_How to complete this task_.
Please report how many lines in the records below contain the word "agent", giving only that number.

_Data provided_.
◆ ◆ ◆ ◆ ◆ ◆ ◆

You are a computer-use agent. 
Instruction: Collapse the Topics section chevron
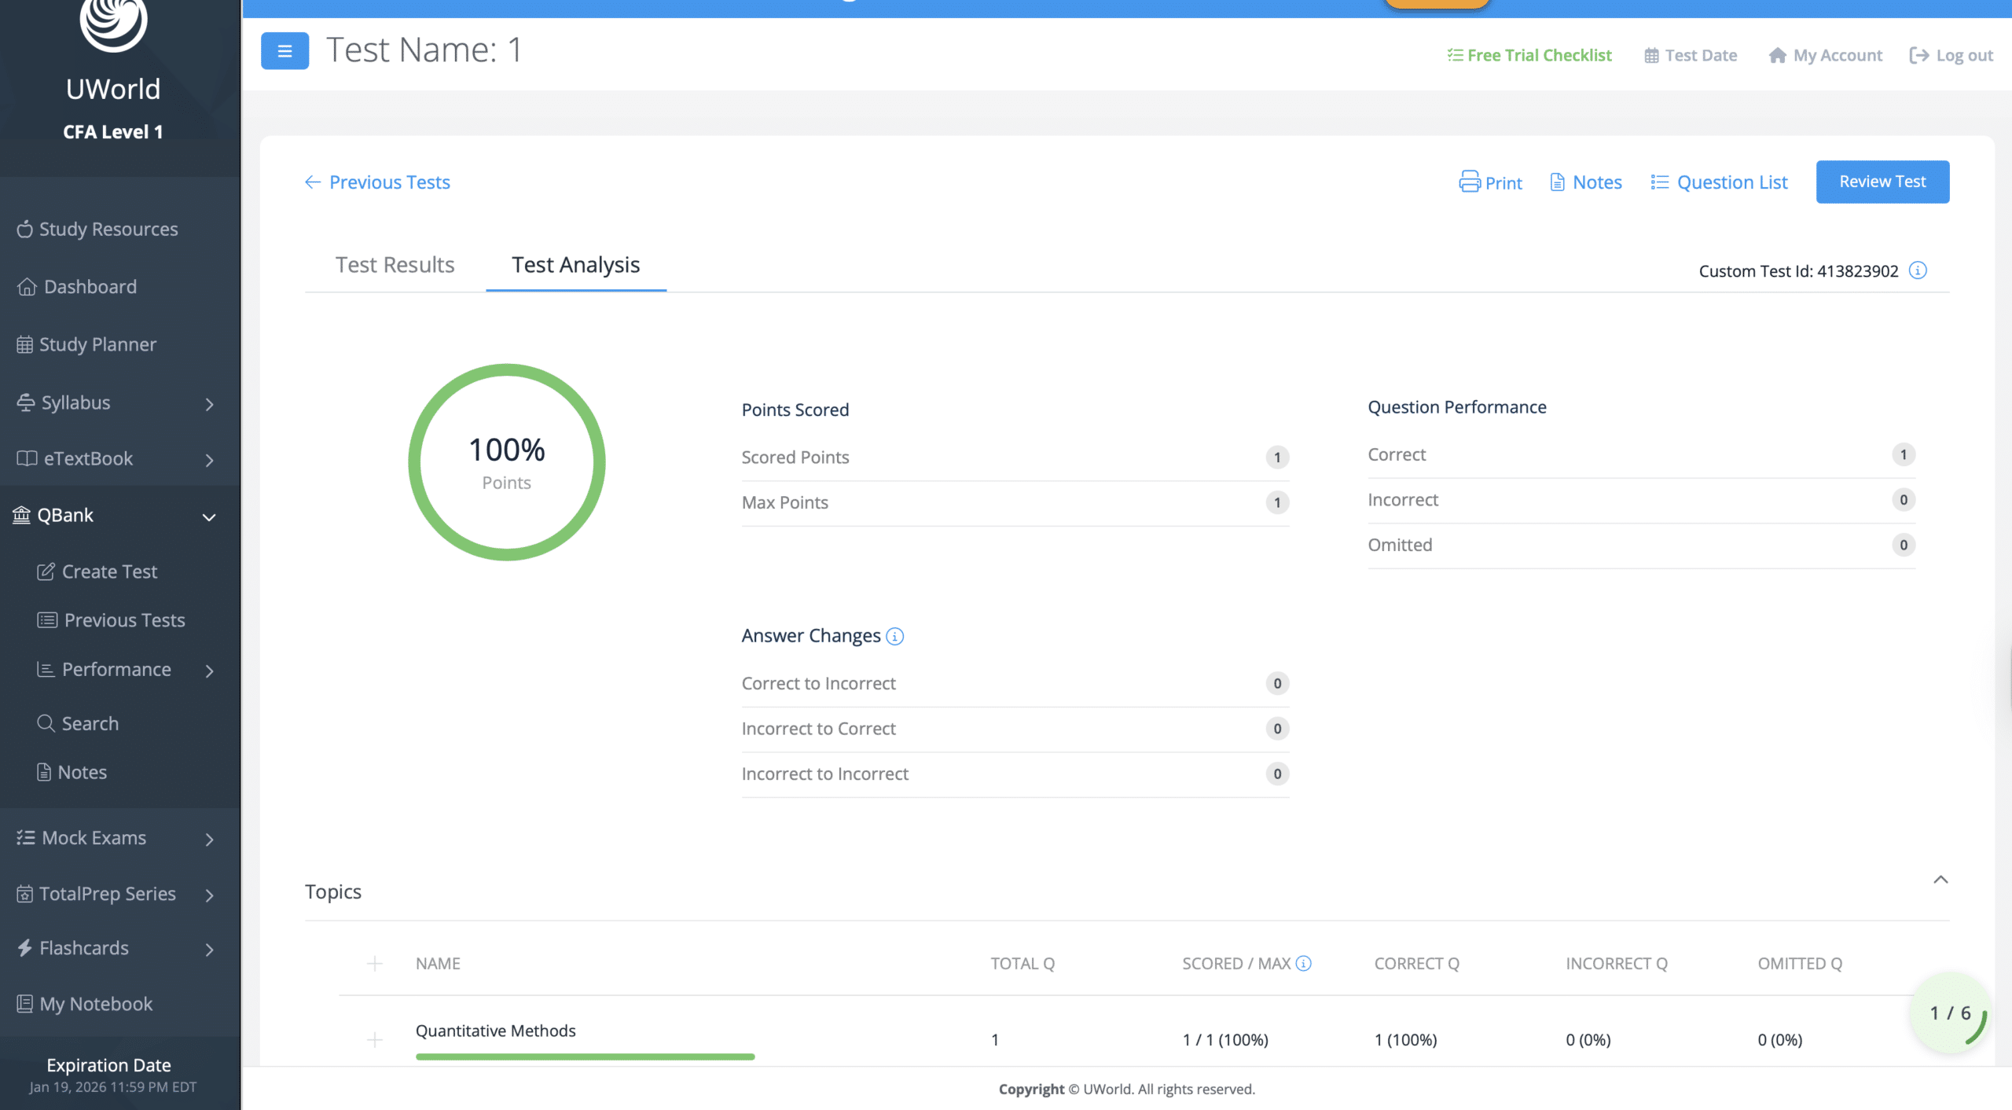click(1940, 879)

◆ ◆ ◆ ◆ ◆ ◆ ◆

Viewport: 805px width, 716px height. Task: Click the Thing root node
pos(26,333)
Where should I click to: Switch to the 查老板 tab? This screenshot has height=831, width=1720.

◆ ◆ ◆ ◆ ◆ ◆ ◆

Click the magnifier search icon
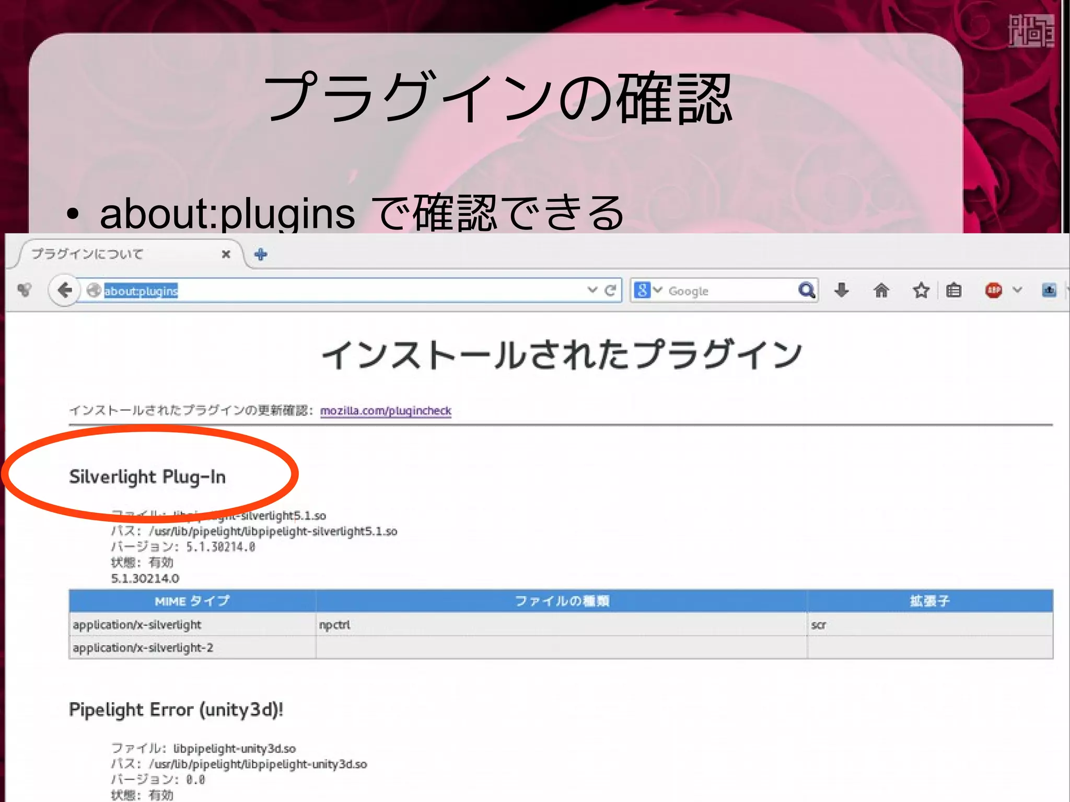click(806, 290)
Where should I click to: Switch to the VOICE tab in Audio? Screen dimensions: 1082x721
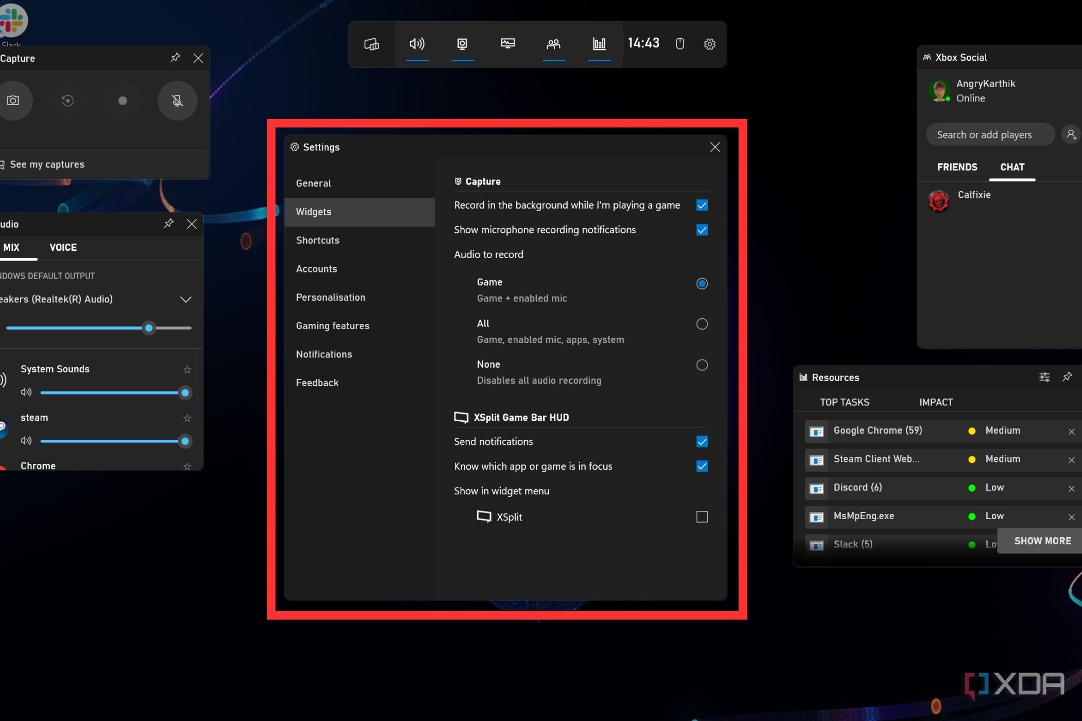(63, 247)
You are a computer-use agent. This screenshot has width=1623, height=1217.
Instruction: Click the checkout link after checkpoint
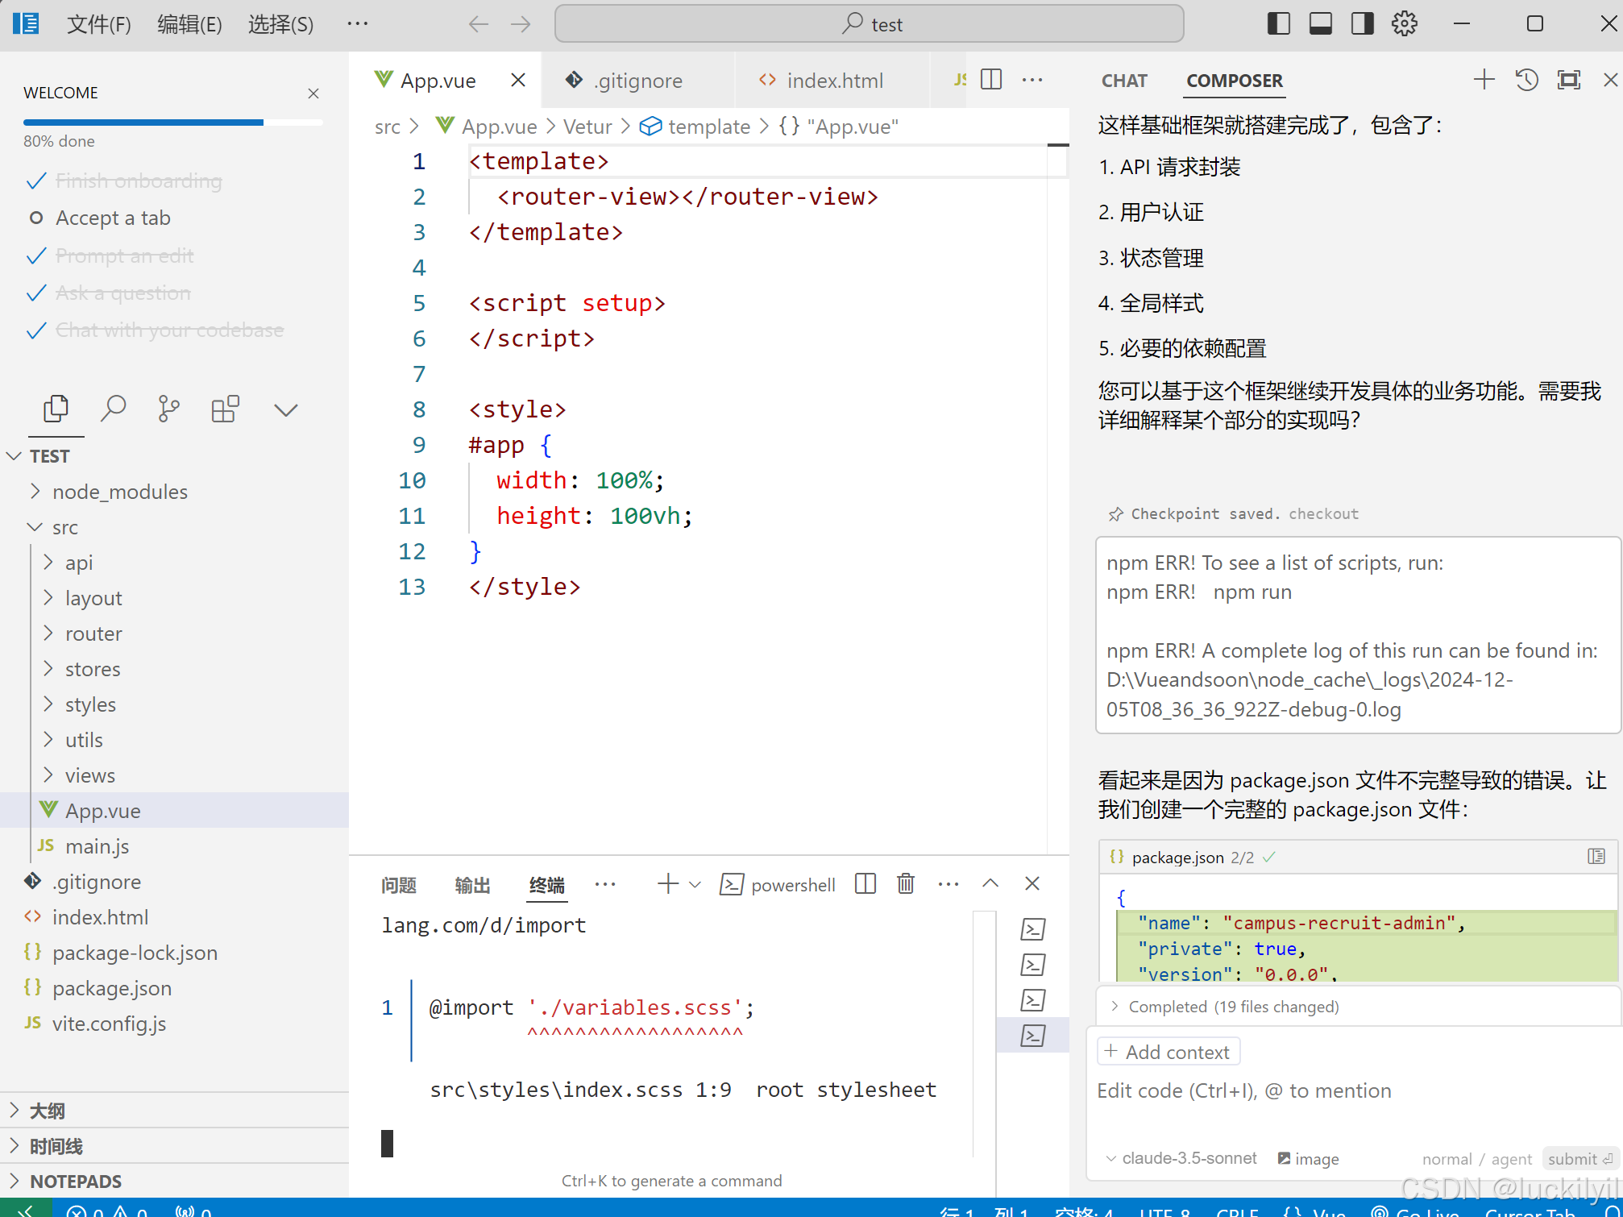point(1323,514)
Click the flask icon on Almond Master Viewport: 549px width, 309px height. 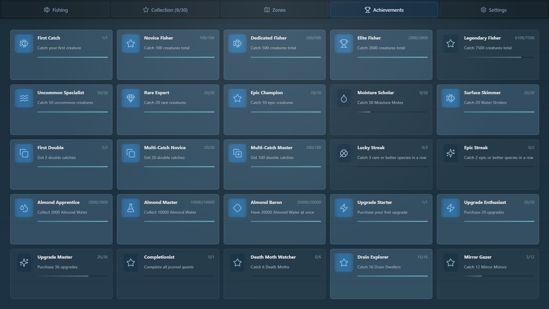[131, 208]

◆ ◆ ◆ ◆ ◆ ◆ ◆

_Expected answer_.
2